» Exercise brief
Apart from the images, every record here needs to be copied exactly.

_ _ _

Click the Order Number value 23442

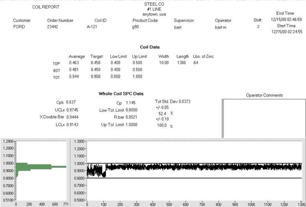click(x=54, y=28)
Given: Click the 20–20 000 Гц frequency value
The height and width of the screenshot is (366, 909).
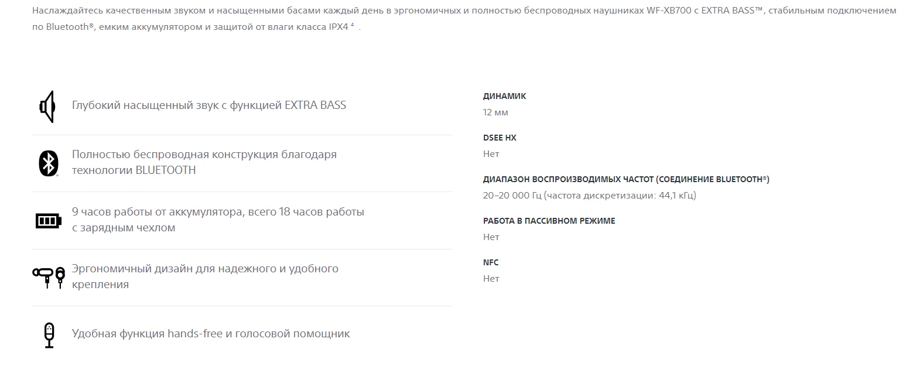Looking at the screenshot, I should point(590,196).
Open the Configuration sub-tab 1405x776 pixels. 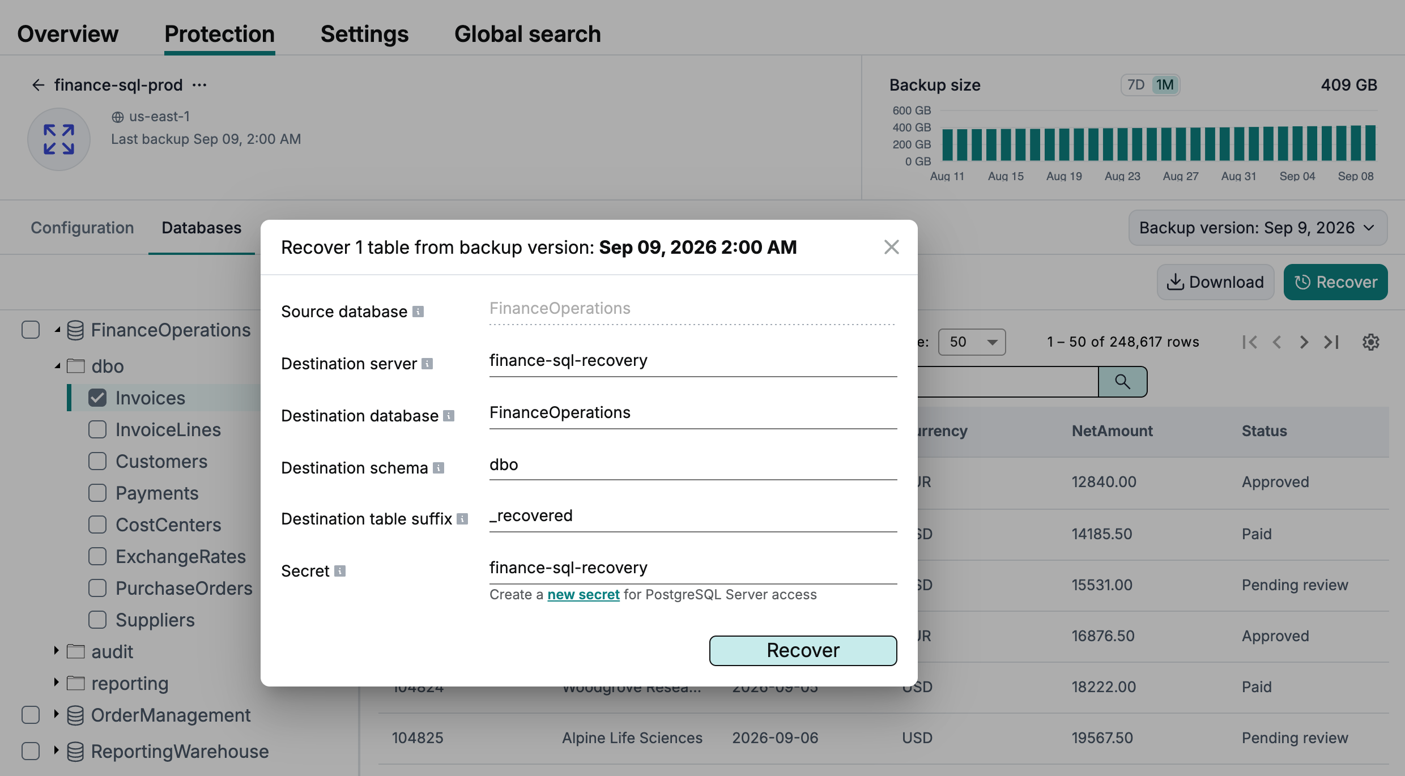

_ _ _

» Exercise answer
Click the Order Number value 23442

click(x=54, y=28)
Given: Click the 20–20 000 Гц frequency value
The height and width of the screenshot is (366, 909).
Looking at the screenshot, I should point(590,196).
Open the Configuration sub-tab 1405x776 pixels. 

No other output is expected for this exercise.